Render the lines as a JSON list of strings, one string per line and with blank lines omitted, starting with the line that contains "Given: Click the start minute time field" and going on through the line that contains "Action: tap(1220, 57)".

#####

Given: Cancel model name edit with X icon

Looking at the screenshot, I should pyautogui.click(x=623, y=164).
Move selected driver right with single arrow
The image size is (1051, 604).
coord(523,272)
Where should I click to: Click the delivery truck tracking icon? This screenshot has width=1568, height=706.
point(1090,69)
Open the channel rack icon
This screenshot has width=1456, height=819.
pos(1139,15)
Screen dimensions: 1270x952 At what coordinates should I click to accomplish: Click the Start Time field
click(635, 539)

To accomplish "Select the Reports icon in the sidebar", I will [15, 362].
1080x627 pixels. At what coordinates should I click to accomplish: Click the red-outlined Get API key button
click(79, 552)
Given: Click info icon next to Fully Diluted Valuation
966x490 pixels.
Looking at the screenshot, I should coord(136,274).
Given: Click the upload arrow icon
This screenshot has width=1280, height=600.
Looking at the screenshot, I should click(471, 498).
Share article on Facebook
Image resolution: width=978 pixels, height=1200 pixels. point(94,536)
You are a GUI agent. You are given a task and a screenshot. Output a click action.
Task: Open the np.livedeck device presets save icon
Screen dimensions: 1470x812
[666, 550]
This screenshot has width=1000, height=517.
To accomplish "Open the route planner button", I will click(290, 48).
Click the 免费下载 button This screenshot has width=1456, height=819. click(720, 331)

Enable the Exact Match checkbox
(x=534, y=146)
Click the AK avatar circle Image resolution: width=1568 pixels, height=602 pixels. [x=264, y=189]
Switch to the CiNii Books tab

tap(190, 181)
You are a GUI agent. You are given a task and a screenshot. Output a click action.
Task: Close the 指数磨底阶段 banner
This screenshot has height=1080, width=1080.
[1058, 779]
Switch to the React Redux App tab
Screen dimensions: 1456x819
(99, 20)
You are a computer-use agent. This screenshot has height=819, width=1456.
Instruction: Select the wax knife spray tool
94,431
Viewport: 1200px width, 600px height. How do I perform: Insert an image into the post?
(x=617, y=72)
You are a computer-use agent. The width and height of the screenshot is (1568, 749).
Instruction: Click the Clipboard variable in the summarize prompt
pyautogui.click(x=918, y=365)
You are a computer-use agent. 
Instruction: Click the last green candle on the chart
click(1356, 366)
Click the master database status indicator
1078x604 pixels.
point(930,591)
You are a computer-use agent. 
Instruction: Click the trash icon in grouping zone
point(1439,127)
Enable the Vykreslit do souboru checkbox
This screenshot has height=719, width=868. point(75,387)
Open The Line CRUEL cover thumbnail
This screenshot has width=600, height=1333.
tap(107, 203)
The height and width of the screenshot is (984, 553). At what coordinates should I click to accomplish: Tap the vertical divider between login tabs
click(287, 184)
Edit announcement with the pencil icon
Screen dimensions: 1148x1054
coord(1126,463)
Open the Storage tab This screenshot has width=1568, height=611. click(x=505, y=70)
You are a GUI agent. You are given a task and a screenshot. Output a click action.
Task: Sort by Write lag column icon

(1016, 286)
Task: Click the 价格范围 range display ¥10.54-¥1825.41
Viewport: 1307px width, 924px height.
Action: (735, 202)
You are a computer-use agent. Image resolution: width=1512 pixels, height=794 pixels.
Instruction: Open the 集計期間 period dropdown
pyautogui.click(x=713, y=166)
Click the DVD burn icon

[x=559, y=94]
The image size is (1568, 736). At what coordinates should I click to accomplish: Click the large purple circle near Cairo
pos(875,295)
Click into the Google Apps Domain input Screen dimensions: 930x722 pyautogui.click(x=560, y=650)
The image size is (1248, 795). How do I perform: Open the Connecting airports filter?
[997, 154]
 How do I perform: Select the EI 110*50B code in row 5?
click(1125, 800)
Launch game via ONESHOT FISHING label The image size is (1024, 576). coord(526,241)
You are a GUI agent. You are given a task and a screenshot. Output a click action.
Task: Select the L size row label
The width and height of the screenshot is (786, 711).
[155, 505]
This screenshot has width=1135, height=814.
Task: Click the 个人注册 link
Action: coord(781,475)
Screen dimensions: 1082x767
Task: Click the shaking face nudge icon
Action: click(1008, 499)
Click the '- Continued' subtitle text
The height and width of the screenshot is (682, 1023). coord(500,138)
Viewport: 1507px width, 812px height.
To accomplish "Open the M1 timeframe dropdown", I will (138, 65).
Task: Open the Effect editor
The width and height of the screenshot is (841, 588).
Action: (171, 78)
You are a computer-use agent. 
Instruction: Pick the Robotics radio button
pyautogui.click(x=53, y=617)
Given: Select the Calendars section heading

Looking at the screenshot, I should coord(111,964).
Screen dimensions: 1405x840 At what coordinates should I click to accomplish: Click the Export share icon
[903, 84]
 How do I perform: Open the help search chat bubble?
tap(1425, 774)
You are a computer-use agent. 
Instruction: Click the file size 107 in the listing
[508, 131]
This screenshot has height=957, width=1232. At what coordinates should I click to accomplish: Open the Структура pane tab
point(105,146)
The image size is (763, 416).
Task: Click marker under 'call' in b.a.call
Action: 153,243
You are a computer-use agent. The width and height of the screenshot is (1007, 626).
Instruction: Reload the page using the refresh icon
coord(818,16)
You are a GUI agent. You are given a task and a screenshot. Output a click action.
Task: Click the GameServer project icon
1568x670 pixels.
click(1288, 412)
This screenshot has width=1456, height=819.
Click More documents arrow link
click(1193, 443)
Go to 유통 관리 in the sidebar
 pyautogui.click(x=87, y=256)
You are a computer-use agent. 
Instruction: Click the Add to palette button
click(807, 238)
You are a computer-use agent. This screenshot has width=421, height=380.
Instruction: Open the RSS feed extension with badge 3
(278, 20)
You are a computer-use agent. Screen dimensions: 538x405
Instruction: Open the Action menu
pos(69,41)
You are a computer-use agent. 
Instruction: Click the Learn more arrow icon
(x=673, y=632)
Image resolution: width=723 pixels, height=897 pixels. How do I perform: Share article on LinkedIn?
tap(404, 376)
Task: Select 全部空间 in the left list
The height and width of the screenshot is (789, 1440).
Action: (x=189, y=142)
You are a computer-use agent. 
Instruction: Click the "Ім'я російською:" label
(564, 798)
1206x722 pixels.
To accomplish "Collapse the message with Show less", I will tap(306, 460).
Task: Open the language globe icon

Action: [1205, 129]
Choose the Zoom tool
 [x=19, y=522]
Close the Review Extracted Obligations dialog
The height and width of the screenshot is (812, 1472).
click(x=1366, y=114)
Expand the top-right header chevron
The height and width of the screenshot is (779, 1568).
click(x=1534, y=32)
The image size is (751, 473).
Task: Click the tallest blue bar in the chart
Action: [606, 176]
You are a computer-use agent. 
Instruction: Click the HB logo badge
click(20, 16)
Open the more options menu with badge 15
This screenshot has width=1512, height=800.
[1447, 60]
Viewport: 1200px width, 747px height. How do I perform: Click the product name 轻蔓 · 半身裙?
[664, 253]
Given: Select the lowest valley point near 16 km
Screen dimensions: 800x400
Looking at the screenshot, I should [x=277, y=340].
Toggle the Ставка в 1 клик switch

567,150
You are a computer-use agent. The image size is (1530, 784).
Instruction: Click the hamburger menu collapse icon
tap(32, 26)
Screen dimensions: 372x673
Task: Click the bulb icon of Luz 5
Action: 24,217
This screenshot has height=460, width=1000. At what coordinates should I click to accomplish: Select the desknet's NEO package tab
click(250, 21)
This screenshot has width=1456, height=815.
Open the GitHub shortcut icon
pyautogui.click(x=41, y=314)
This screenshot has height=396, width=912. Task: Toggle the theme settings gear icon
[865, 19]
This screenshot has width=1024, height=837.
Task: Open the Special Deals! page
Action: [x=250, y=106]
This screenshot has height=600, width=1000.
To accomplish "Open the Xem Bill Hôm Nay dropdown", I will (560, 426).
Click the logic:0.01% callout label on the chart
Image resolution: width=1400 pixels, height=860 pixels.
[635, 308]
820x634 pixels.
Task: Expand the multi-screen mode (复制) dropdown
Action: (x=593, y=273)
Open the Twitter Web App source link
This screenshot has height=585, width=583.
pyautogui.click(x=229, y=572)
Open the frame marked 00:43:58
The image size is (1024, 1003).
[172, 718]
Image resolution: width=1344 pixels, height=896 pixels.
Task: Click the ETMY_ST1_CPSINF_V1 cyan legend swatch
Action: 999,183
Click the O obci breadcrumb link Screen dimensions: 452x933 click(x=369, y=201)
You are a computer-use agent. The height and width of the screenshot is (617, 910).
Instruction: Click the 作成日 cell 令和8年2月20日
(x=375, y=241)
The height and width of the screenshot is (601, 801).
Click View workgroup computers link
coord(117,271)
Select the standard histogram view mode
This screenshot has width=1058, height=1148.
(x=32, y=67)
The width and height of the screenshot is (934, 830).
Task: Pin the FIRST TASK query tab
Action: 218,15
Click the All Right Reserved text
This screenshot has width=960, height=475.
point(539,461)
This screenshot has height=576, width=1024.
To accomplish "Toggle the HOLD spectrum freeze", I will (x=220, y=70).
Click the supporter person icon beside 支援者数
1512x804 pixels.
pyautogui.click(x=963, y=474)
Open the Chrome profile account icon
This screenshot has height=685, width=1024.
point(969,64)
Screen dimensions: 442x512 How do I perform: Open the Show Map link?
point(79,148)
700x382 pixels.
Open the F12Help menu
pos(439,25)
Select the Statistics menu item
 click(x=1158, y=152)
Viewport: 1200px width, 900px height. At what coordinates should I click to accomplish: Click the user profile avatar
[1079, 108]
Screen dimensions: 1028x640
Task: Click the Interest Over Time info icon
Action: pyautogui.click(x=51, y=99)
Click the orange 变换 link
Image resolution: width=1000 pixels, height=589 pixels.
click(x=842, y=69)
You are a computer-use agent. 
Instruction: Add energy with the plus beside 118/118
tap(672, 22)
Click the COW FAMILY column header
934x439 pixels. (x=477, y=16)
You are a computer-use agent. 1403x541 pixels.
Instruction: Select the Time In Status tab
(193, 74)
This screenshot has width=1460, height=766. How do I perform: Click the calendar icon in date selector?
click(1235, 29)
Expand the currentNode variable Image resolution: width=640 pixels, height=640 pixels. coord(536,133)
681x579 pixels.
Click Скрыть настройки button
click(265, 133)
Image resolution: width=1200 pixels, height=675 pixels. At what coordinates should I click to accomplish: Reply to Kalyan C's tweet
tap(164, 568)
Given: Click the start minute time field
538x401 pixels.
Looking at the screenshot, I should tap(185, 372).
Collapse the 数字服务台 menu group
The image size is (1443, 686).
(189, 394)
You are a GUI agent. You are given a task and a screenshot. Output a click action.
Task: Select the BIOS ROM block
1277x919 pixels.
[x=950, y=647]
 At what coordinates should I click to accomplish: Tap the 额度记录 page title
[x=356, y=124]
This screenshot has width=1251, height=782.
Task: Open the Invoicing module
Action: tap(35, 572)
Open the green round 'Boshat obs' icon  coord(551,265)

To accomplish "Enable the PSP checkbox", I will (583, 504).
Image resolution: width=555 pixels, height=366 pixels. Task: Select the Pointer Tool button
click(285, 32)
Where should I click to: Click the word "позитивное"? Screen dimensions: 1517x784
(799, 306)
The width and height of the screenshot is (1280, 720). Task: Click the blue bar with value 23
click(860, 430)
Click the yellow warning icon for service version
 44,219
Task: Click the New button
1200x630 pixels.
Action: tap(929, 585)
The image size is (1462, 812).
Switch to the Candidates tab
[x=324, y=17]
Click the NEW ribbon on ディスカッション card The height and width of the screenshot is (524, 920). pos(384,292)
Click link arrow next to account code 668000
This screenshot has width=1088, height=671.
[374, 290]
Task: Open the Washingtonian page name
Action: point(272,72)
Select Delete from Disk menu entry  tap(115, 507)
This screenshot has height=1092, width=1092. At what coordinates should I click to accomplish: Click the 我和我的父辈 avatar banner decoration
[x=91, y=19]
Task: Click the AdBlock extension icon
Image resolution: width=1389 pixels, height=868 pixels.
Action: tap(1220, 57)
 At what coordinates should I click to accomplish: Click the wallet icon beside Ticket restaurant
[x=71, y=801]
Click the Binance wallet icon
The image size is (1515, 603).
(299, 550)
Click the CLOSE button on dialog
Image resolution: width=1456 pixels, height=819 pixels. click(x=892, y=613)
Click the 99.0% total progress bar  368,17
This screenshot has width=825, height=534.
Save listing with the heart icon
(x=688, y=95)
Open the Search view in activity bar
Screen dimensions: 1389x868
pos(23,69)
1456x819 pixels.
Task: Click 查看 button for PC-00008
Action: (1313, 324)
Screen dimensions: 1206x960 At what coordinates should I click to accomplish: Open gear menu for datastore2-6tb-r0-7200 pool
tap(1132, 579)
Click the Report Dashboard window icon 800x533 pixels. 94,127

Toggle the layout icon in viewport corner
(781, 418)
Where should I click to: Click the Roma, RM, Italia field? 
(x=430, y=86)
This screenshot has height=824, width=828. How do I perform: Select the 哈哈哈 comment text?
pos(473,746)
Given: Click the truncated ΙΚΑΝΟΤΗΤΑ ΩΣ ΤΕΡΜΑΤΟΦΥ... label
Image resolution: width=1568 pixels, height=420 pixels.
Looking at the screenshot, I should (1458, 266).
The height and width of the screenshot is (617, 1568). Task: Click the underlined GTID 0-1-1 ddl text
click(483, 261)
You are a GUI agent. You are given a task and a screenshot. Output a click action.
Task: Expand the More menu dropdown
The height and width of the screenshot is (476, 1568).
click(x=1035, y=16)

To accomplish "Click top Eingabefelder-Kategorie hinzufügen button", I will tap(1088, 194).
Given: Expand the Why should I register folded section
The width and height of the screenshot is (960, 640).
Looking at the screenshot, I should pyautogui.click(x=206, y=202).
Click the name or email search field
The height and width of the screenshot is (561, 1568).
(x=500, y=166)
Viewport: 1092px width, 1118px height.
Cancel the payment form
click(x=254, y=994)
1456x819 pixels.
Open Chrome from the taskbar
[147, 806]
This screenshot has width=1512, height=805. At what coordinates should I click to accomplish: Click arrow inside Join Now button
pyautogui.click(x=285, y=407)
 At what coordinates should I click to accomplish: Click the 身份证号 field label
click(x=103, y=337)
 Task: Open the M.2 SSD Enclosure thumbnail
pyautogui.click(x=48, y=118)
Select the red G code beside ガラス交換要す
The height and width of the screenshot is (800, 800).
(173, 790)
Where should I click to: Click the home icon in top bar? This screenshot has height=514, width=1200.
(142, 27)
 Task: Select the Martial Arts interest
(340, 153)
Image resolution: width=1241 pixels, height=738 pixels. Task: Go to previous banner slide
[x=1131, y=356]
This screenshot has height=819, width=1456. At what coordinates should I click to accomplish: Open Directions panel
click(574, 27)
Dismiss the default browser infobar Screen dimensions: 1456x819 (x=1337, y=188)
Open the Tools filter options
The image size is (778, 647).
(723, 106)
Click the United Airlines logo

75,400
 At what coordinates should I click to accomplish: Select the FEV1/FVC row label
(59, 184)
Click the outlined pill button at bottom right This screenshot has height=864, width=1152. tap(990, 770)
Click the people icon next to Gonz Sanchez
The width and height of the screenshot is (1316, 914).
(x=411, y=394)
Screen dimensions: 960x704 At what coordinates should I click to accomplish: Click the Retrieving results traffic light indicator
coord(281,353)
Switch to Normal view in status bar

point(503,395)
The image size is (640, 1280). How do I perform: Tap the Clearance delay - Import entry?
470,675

#####

» **Result of this exercise**:
[
  "Given: Click the start minute time field",
  "538x401 pixels.",
  "Looking at the screenshot, I should tap(185, 372).",
  "Collapse the 数字服务台 menu group",
  "The image size is (1443, 686).",
  "(189, 394)",
  "You are a GUI agent. You are given a task and a screenshot. Output a click action.",
  "Task: Select the BIOS ROM block",
  "1277x919 pixels.",
  "[x=950, y=647]",
  " At what coordinates should I click to accomplish: Tap the 额度记录 page title",
  "[x=356, y=124]",
  "This screenshot has width=1251, height=782.",
  "Task: Open the Invoicing module",
  "Action: tap(35, 572)",
  "Open the green round 'Boshat obs' icon  coord(551,265)",
  "To accomplish \"Enable the PSP checkbox\", I will (583, 504).",
  "Image resolution: width=555 pixels, height=366 pixels. Task: Select the Pointer Tool button",
  "click(285, 32)",
  "Where should I click to: Click the word \"позитивное\"? Screen dimensions: 1517x784",
  "(799, 306)",
  "The width and height of the screenshot is (1280, 720). Task: Click the blue bar with value 23",
  "click(860, 430)",
  "Click the yellow warning icon for service version",
  " 44,219",
  "Task: Click the New button",
  "1200x630 pixels.",
  "Action: tap(929, 585)",
  "The image size is (1462, 812).",
  "Switch to the Candidates tab",
  "[x=324, y=17]",
  "Click the NEW ribbon on ディスカッション card The height and width of the screenshot is (524, 920). pos(384,292)",
  "Click link arrow next to account code 668000",
  "This screenshot has width=1088, height=671.",
  "[374, 290]",
  "Task: Open the Washingtonian page name",
  "Action: point(272,72)",
  "Select Delete from Disk menu entry  tap(115, 507)",
  "This screenshot has height=1092, width=1092. At what coordinates should I click to accomplish: Click the 我和我的父辈 avatar banner decoration",
  "[x=91, y=19]",
  "Task: Click the AdBlock extension icon",
  "Image resolution: width=1389 pixels, height=868 pixels.",
  "Action: tap(1220, 57)"
]